■ **Source data**
**********
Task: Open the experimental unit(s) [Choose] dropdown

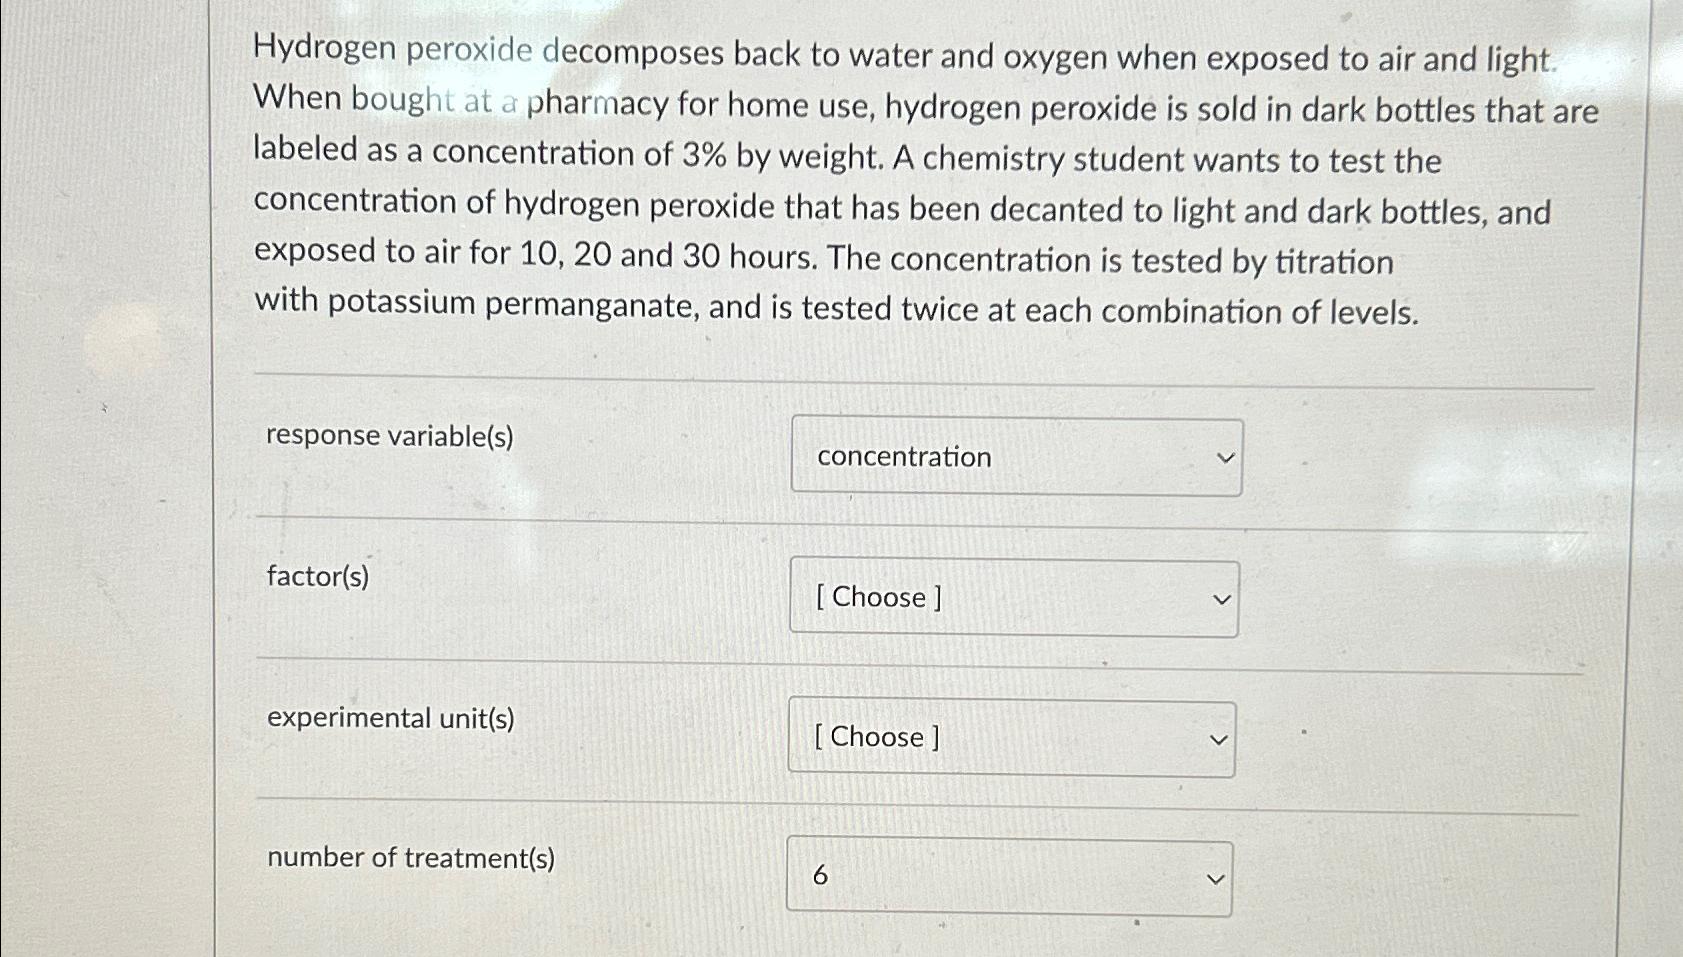Action: tap(1011, 738)
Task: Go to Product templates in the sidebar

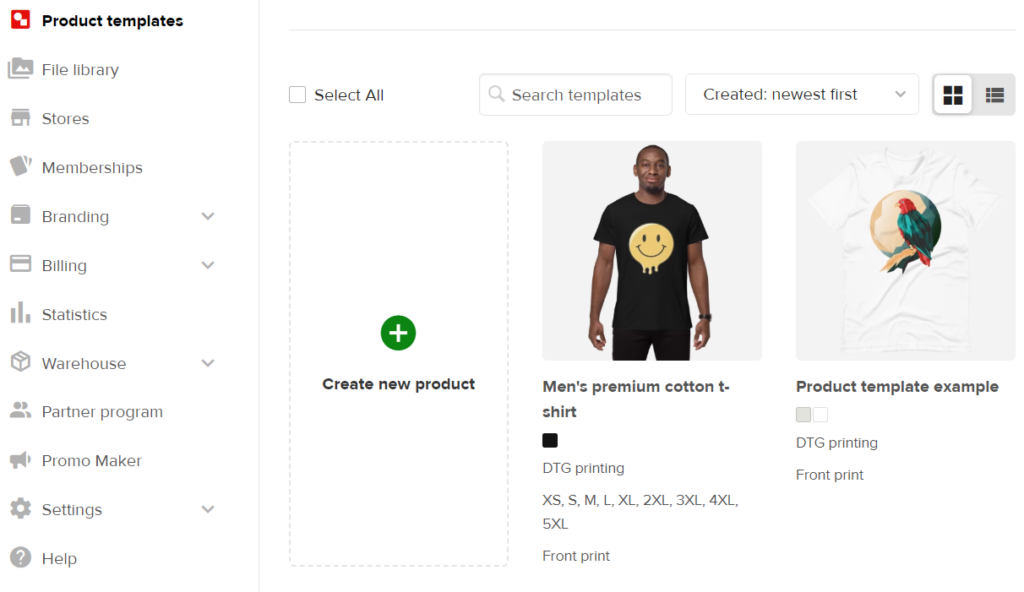Action: (110, 20)
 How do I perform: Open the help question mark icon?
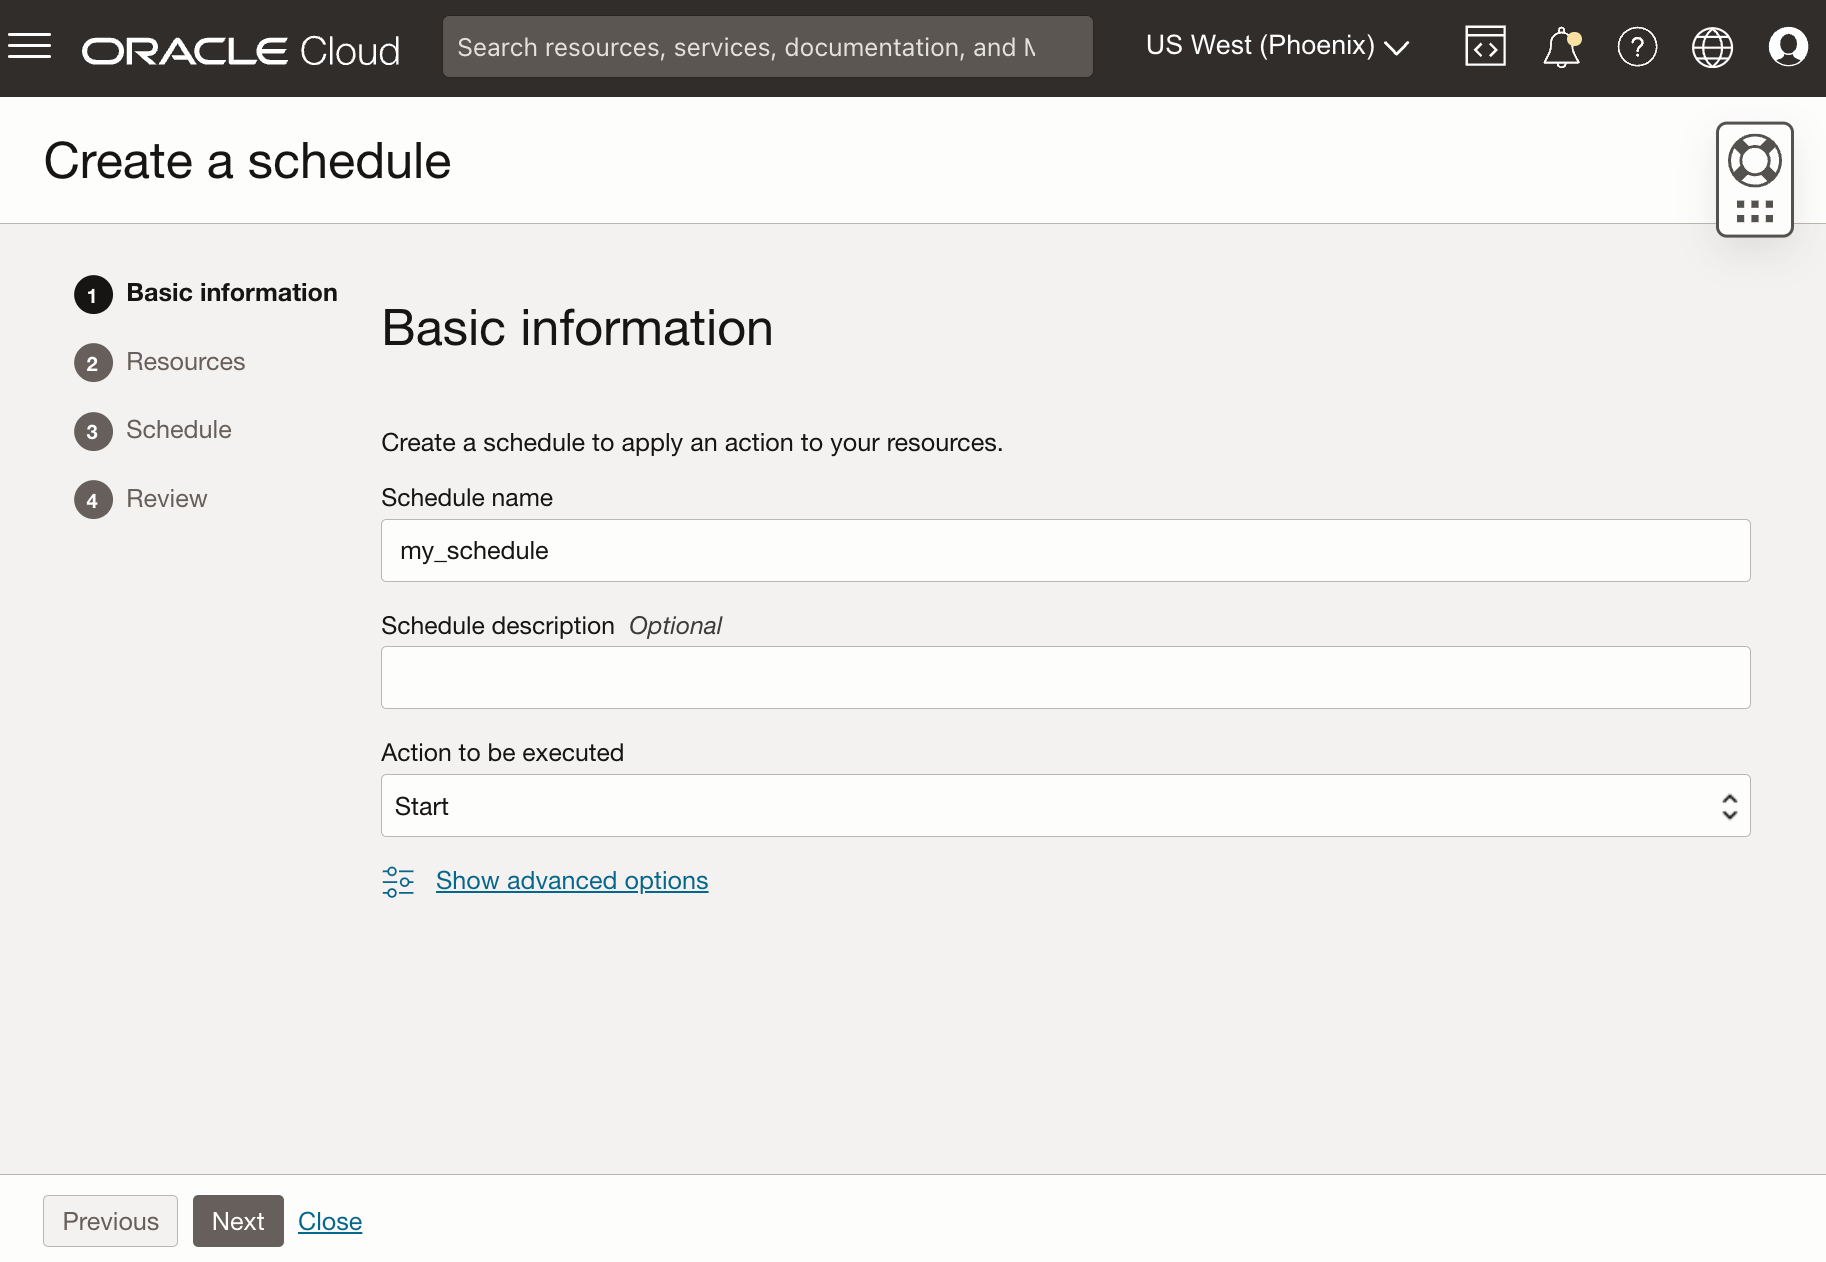[1637, 47]
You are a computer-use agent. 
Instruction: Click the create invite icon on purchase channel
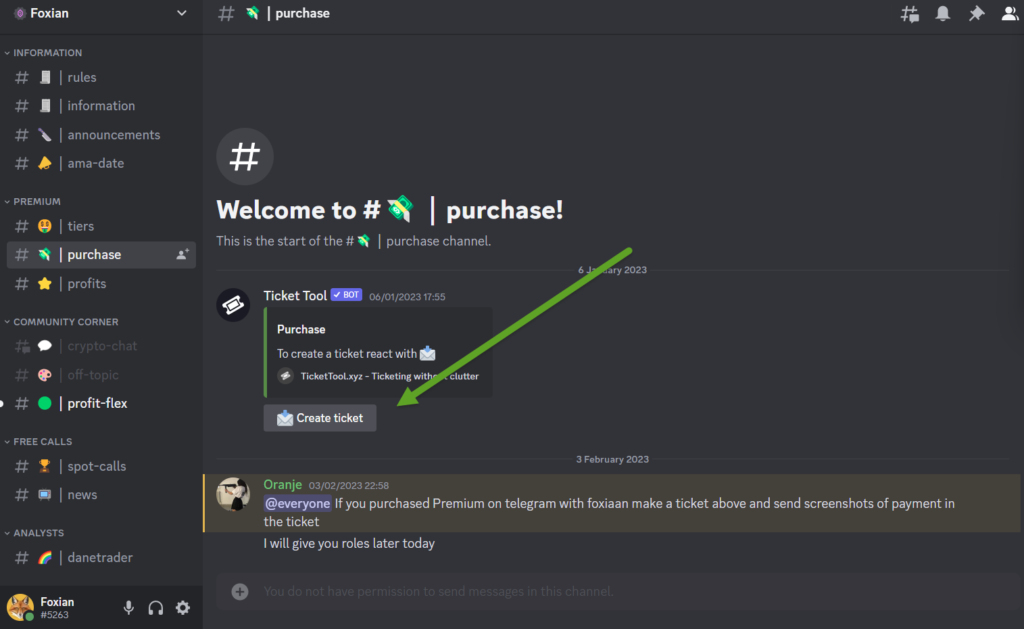(183, 255)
**********
Write out these lines again with every "icon" replaced by "button" and everything else kept the same, leaving out the pictures.

Task: Open the experimental unit(s) [Choose] dropdown

Action: tap(1011, 738)
Task: Go to Product templates in the sidebar

Action: (110, 20)
 How do I perform: Open the help question mark button?
[1637, 47]
You are a computer-use agent. 
Instruction: Click the create invite button on purchase channel
(183, 255)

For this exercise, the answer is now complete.